Your assignment
When you repeat the entries below, please keep them exact and leave out the pictures.
═══ Dataset records ═══
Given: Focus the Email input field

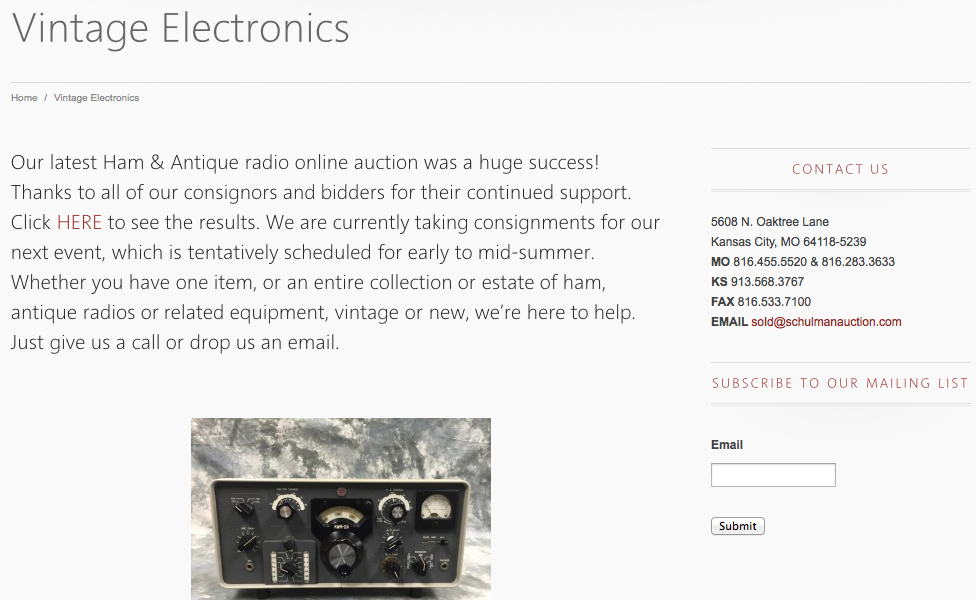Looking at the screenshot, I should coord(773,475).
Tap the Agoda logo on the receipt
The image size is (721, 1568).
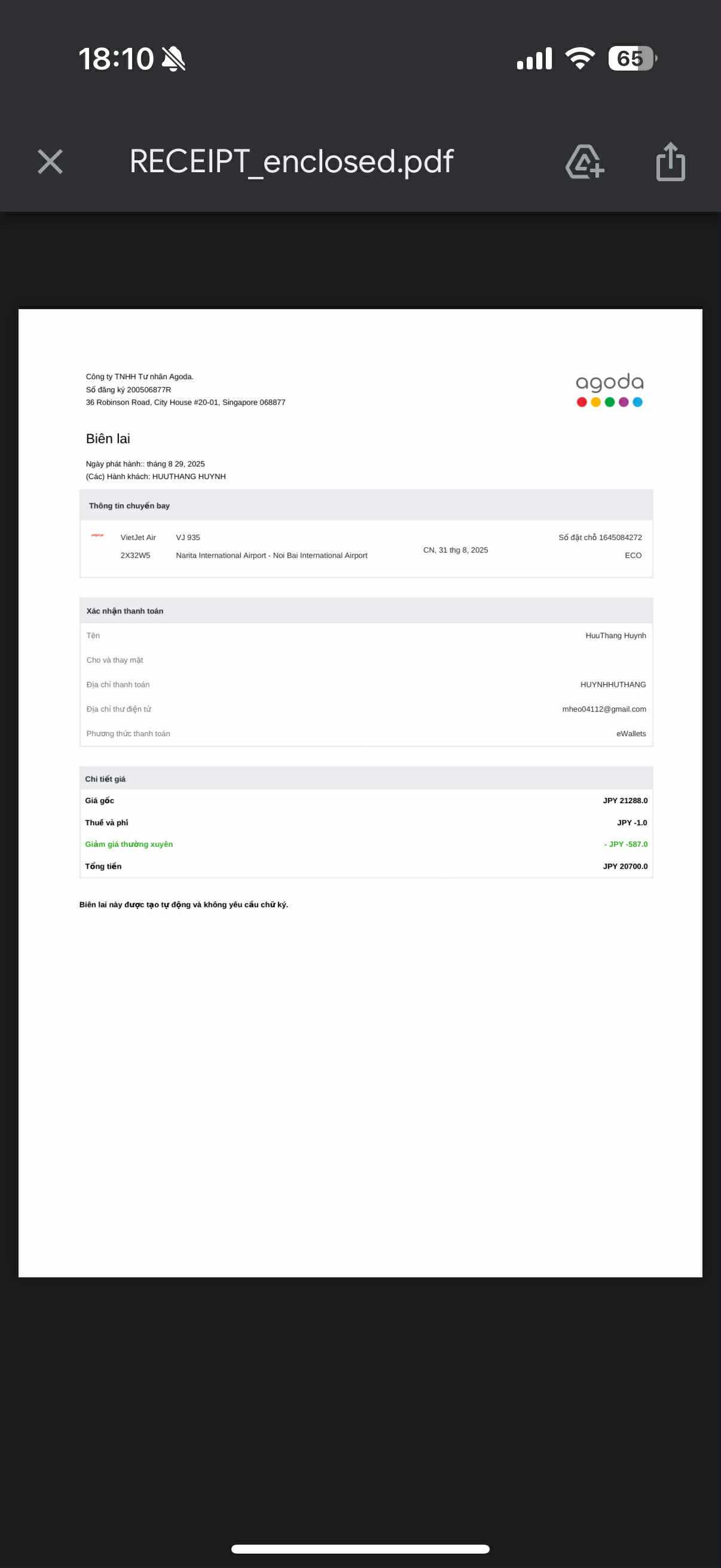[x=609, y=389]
═══
Problem solution
Given: Focus the Email input field

Looking at the screenshot, I should coord(773,475).
Tap the Agoda logo on the receipt
The image size is (721, 1568).
[x=609, y=389]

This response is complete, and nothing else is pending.